Abstract
Background: Women have continued to be underrepresented in cardiovascular (CV) research despite comprising 44.7% of all CVD burden, resulting in CV trial data based mainly on males. This study aims to temporally evaluate female enrollment and trial authorship demographics by sex, race, and age in CV trials published from 2016 to 2022.
Methods: MEDLINE was searched using a previously validated search strategy for CV trials of various types published in the Lancet, JAMA, and the New England Journal of Medicine from 2016 to March 10th, 2022. Participant and investigator demographics, types of interventions, clinical indication, and trial characteristics were compared with women’s enrollment.

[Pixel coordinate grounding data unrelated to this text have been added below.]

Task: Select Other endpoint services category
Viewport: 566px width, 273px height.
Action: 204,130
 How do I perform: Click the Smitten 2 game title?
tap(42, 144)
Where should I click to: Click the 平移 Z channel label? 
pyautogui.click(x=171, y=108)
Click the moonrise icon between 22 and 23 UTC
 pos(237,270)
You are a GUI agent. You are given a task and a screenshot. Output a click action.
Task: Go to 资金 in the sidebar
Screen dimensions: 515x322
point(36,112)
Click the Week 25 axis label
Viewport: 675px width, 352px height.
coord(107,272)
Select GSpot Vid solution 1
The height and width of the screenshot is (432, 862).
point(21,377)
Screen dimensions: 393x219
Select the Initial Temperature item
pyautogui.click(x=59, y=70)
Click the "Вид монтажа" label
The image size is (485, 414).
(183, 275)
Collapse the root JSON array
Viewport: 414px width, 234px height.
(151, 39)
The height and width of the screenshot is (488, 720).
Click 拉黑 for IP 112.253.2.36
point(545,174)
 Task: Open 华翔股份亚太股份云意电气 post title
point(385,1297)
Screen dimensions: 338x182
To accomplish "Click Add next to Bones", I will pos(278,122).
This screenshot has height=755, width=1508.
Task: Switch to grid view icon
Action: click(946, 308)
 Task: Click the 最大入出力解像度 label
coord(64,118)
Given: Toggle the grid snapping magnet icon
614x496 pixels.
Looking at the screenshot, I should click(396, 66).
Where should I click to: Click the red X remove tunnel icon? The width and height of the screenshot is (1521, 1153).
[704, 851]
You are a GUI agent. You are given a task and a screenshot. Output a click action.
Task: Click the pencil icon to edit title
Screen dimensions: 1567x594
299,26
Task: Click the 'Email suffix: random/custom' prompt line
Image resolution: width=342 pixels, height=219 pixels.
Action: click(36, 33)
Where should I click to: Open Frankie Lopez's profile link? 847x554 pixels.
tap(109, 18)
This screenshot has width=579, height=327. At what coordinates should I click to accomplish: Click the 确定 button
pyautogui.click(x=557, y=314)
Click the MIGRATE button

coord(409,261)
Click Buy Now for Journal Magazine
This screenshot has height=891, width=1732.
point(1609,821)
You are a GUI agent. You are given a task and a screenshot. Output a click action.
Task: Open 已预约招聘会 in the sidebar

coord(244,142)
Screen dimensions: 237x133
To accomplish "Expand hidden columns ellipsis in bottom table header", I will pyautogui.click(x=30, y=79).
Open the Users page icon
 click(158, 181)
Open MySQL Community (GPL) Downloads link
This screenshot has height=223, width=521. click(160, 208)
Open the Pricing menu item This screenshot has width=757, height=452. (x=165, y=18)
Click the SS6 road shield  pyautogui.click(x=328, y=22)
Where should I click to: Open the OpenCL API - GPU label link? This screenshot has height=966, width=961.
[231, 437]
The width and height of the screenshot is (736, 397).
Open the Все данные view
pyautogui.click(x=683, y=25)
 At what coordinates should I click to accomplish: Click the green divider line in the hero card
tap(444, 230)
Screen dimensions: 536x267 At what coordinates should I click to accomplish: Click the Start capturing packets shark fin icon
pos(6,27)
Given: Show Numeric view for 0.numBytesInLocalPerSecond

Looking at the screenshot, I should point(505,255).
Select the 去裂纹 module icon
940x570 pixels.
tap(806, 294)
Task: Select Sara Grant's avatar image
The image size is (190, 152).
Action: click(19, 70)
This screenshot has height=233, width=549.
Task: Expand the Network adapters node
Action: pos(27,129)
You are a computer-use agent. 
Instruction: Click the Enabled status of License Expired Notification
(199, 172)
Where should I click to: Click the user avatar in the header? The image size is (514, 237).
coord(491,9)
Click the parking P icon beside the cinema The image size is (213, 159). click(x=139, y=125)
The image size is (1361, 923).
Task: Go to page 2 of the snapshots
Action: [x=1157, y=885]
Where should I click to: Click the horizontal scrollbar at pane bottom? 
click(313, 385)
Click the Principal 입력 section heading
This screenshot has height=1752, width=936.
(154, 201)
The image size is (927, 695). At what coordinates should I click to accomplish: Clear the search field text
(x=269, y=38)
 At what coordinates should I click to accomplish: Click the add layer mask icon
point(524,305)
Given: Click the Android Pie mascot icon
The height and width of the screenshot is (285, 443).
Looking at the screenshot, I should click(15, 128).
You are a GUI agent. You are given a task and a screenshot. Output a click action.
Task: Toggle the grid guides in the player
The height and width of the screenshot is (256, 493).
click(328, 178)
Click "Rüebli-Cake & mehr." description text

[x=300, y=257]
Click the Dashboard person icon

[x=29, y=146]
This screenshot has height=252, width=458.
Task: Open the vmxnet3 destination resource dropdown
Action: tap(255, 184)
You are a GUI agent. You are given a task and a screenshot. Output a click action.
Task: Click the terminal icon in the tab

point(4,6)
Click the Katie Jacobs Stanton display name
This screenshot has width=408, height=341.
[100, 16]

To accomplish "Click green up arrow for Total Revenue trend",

Results: From 170 CV trials, including data from 927,467 participants, women’s enrollment increased significantly over time (8.3% between the year 2016 and March 10th, 2022, P = <0.001), and there were no differences in enrollment by type of funding (peer-reviewed vs industry funding). CV trials published in JAMA enrolled significantly more women (P = 0.04). Women’s enrollment differed significantly by trial indication, representing 27.0% of coronary artery disease (CAD), 37.4% of non-coronary/vascular, 29.8% of heart failure (HF), 36.9% of arrhythmia and 33.9% of other CV trials (P = 0.001). Women’s enrollment in CAD or HF trials was 18.3% and 13.5% lower than the percentage of women with the diseases in the population, respectively. Women’s enrollment varied by type of trial but did not differ significantly, representing 30.4% of pharmacological, 28.5% of procedural, 33.8% of device, and 30.6% of other CV trials (P = 0.49). Female first authors were significantly more likely to enroll more women than male first authors (P = 0.04), with a mean difference of 7.1%, and a non-significant difference between corresponding author sex and women’s enrollment (P = 0.11), with a mean difference of 4.0%. A positive correlation between women enrolled and mean age was found (Spearman’s r = 0.35, P = < 0.001). The lack of race-based participant data precluded further analysis.
Discussion: Women’s enrollment in CV trials has increased in the last five years but still does not reflect prevalence rates by disease population. Future CV trials should collect more diverse participant data and increase their enrollment to reflect the population.